Every surface is grind-able
Since Eve and Adam got kicked out of Eden, architects have taken on the extra burden; not only of designing structures essential to our shelter, but also of attempting to recreate the original Utopian state, when all was ease and abundance. Idealised planning systems such as Walt Disney’s EPCOT ‘Experimental Prototype Community of Tomorrow’ Centre or Le Corbusier’s ‘Plan Voisin’ have generally fallen out of favour, but French Architect Francois Perrin is still pushing for his own perfect world.
“Groups like Superstudio in Italy, Archigram in England, Haus Rucker in Austria and Ant Farm in the USA dreamed of the future, but could never make it happen at the time because it was too early and visionary. But maybe we are living in part of it today through our immaterial connection to the world,” says Perrin, who studied in Paris, but has been based in LA (a city built on dreams) for almost two decades.
“The first architectural book I bought was on Frank Lloyd Wright’s California projects,” he says. “I remember seeing a picture of Frank Gehry’s own house in Santa Monica, and something clicked in my head.” An active surfer and skater, Perrin’s own pivotal contribution is ‘PAS Skate House’ – the dream home of anyone who wants to ollie-at-all-hours. Commissioned by founder and CEO of Etnies Pierre Andre Senizergues on the occasion of the company’s 25th anniversary and built in collaboration the designer (and fellow skater) Gil Lebon Delapointe, it was part of a project for exhibition on skate culture “Public Domain” at La Gaite Lyrique in Paris in 2011.
“At first they wanted to just present images and models but I pushed them to build a full scale prototype so the pro-skaters and legends present during the exhibition could see it and try it too.” Each surface was chosen for durability and both exterior and interior walls are curved, skate-able surfaces, making the house – designed to be built in Malibu – a fluid, tube-like Moebius loop.

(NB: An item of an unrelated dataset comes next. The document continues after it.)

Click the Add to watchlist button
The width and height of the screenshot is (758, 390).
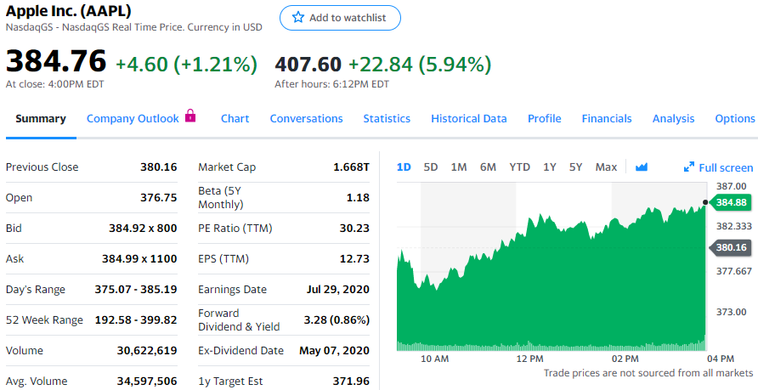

Perrin’s other structures in LA are based around the idea of ‘Air Architecture’, a term he takes from the writing of the artist Yves Klein, who “wanted to create an invisible/immaterial architecture that would create the perfect climate through the use of natural elements like air, fire and water.” Perrin doesn’t use aircon in his projects, instead ensuring the structures “merge with their surrounding landscape and have a constant interaction with the elements.” For his California Bungalow in Venice, he decided to “create a radical extension by slashing the back of the house creating a new volume and using materials that would respond more to the orientation of the house and its relationship with the elements.”
For his latest project, he’s building a ‘Cloudgarden’ for a Beverly Hills house formerly owned by legendary Hollywood director Billy Wilder: “One of the oldest structures in the city, it was built in 1913. The project was expanded 50 years later by a mid-century modern addition. So, another 50 years later, I created a grid as a third layer that would exist on its own, but also connect to the existing elements.”